Tally the lines in the data that follows that include the word "computer", and report nothing but the total.

[Collected data]
######

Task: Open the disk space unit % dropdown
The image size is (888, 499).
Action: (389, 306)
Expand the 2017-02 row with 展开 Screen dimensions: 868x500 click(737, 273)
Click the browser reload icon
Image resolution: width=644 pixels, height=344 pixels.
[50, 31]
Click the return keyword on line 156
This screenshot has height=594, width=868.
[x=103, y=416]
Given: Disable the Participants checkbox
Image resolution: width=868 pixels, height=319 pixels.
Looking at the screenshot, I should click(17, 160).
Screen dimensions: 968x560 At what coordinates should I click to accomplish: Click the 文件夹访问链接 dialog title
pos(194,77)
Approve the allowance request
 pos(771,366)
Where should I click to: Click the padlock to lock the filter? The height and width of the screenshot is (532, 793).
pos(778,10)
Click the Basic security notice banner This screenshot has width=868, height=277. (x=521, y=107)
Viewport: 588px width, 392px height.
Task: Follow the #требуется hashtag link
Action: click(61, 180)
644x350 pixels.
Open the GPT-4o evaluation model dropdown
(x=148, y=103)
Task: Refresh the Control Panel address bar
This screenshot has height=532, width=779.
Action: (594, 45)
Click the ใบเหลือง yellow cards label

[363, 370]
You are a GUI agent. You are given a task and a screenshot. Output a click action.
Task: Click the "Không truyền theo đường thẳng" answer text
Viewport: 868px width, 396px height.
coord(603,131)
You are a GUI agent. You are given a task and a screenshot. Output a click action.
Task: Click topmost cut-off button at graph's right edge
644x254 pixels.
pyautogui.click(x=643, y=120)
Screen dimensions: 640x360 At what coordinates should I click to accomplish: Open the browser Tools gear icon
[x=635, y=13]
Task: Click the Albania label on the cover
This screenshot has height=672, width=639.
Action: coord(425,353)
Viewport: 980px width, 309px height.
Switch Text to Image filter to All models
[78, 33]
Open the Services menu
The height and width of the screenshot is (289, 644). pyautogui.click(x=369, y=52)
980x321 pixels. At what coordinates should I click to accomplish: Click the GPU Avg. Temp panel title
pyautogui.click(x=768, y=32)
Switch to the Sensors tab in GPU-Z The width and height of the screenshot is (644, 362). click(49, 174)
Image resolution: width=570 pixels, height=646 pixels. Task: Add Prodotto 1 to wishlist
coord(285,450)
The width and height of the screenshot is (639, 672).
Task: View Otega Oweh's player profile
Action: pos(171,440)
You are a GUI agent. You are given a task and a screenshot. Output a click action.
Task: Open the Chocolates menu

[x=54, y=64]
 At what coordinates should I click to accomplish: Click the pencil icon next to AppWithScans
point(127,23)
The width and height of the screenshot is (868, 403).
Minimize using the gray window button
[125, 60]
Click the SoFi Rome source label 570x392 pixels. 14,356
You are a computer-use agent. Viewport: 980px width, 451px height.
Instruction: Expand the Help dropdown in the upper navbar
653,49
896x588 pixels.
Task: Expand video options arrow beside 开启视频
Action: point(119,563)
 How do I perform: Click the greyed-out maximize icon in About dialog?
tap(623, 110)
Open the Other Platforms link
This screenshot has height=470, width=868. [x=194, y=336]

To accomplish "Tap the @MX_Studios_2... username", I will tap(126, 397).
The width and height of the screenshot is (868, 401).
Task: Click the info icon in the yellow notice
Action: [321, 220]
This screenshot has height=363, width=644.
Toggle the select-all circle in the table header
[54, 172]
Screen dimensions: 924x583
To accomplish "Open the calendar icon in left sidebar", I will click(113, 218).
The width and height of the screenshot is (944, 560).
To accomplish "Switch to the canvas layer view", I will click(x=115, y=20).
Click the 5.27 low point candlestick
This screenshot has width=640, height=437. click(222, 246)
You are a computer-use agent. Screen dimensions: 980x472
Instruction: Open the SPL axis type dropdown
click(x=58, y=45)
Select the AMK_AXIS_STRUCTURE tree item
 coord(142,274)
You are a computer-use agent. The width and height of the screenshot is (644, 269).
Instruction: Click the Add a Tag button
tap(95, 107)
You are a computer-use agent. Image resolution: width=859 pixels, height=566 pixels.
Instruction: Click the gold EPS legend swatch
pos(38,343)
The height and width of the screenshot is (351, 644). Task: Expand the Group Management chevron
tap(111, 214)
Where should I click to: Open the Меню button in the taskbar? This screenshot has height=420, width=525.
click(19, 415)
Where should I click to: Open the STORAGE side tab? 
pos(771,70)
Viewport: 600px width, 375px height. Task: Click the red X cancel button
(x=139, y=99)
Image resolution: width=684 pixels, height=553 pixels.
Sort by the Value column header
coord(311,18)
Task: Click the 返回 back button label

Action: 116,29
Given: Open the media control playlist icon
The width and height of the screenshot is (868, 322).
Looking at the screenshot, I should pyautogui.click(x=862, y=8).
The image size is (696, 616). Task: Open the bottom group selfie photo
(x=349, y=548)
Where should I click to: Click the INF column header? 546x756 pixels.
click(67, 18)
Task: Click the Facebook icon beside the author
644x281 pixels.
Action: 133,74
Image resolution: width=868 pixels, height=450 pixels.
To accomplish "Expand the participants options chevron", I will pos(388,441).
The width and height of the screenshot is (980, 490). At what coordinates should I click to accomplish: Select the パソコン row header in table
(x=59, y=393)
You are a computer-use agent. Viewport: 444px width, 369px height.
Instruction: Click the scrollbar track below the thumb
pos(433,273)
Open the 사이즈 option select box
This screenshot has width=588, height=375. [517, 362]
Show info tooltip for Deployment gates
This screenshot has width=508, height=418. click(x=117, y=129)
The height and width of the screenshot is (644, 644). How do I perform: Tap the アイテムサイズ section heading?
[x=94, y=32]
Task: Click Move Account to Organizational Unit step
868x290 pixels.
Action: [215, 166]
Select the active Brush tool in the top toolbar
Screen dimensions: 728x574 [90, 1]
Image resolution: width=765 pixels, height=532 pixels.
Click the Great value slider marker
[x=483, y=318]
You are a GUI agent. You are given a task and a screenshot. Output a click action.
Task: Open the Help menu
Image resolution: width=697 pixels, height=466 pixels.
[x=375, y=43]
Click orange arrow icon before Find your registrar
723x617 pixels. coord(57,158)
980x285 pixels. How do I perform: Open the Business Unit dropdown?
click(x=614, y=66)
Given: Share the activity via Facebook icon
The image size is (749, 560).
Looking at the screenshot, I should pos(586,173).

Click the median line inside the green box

######

[REPLY] 5